Page text –
++++++++

Sometimes even after a carefully planned sleeping schedule, many pups do not get enough sleep. This is when you need to consult a vet.
How To Change Your Puppy Sleeping Schedule?
This is a burning question with many owners who do not want to wake up in the wee hours.
Dogs generally have a tight sleep-wake schedule. Puppies take that on a whole new level with several “bouts of sleep”. That means they may wake you up in the middle of the night or early in the morning. Here’s how to change their schedule to match yours or bring them to a comfortable hour where you don’t go to your office groggy.
Using An Alarm Clock To Push Your Pup’s Waking Time
The idea is to push its waking hours further into the morning with small increments with the help of an alarm clock. Yes, you heard me right.
Dogs learn with the help of cues. You instill in its mind that the alarm clock is the cue to get out of the crate. Before that, you won’t be available because there’s still “dark”.
I’ll get back to ensuring that your pup still thinks it’s night. To ensure it associates alarm clocks with waking, follow these steps:
- Put an alarm clock at the exact time when it wakes up, let’s say 6:30 a.m for a few days.
- If your pup isn’t potty trained, try pushing its meal times ahead of its usual hours to push the potty times further.
- Now with a 5 minutes increment to the waking time and the feeding time subsequently, begin training your dog to wake up late.
- Keep up the increment for a few days for the dog to catch up.
- Keep on adding 5 minutes until you’ve reached the desired morning hours.
- Please understand that you shouldn’t aim at waking the pup beyond 8 a.m. for obvious reasons. It needs to eat at the right time and go to the potty.
As to make sure your dog understands that its still night, here’s what you can do.
1. Blanket Over His Crate
Putting a blanket over his crate will stop him from spotting the sun. The sunlight acts as a major indicator of the morning–obviously–and you have to keep that indicator blocked.
2. Play White Noise
White noise is when you play all frequencies at the same time. Don’t worry, you don’t have to do that on your own. There are videos on YouTube to do that for you. Play one right next to the pup but make sure it’s not too loud. It will mask all the noise coming in from the outside during the morning.
3. Give It Treats After a Potty Break
In case your pup goes to potty at 4 a.m. and you’ve set an alarm for 7 a.m. all you can do is give it a treat after the potty to get it busy in the crate until the right time approaches.
The whole process of changing a pup’s routine takes time. Be patient and follow my blueprint and you’ll be good to go.
Frequently Asked Questions
Following are some of the questions that I have received from readers of doggomag.
What time should a puppy go to bed?
As pups sleep long hours that make up most of the night and day, there is no nighttime schedule for them. Just make sure your pup follows a routine and the rest will be fine.
How long does a puppy need to sleep at night?
Considering a total of 16-20 hours of sleep in 24 hours, a puppy will sleep anywhere between 6 to 12 hours at night. That would also depend on the exact age of the pup and the length of the nights.
Should I ignore my puppy crying at night?
Puppies typically cry at night because they cannot find the comfort of their parents and littermates. At such moments, you should try to comfort them as this would allow for better bonding.
Moreover, some pups cry because they want to relieve themselves, you need to guide them through this as well.
Puppy Sleep Schedule/Chart By Age – Wrapping Up
Throughout their growing years, pups need a lot of sleep for their growth and development.
This period varies with the age of the pup. Also, different breeds have different durations for puppyhood and that also determines how much a particular dog will sleep throughout the day.
As sleep plays a pivotal role in their health, a pup’s sleep schedule should always follow a routine and be supplemented with a good diet and exercise.

++++++++

Collected data –
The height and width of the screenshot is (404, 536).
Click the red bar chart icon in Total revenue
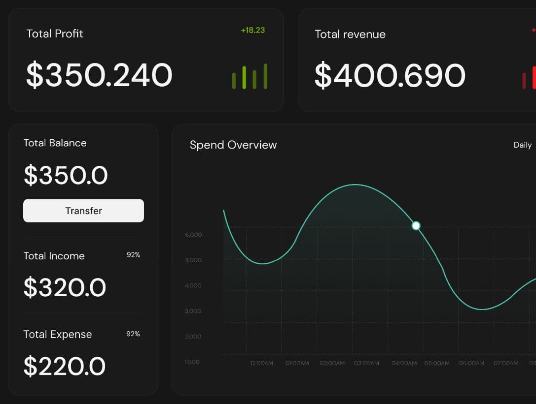click(x=529, y=78)
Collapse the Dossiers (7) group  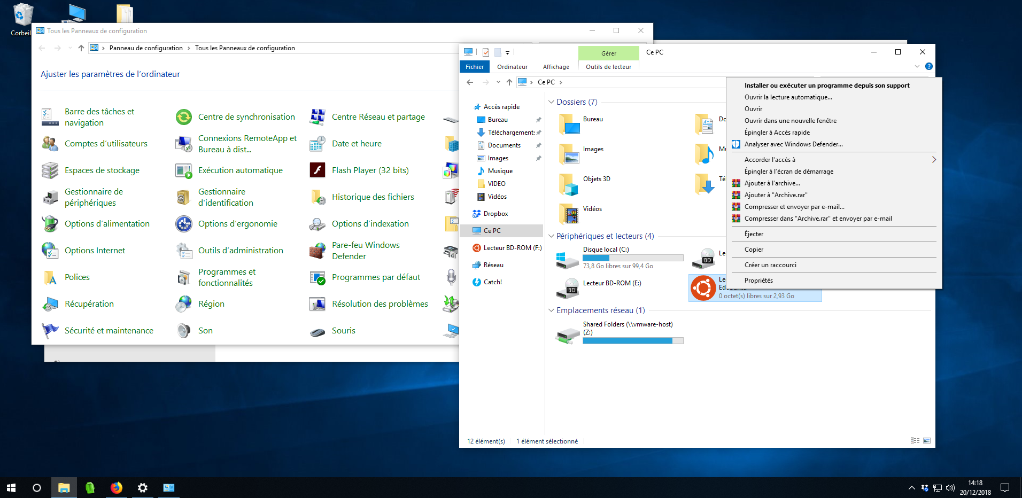[551, 102]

++++++++

Directions –
Please list the numbered tips the puppy sleep text gives for keeping a pup convinced that it is still night. The data comes from a separate source.

The answer –
1. Blanket Over His Crate
2. Play White Noise
3. Give It Treats After a Potty Break